━━ Source material

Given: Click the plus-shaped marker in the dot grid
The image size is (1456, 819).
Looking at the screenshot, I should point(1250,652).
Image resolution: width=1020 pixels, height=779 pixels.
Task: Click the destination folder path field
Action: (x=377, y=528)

━━━━

» Problem: Identify every line in the rows above that contains the string "Click", and copy each of those lines in full. Treat uppercase and lowercase letters as different.

» Result for this exercise:
Given: Click the plus-shaped marker in the dot grid
Task: Click the destination folder path field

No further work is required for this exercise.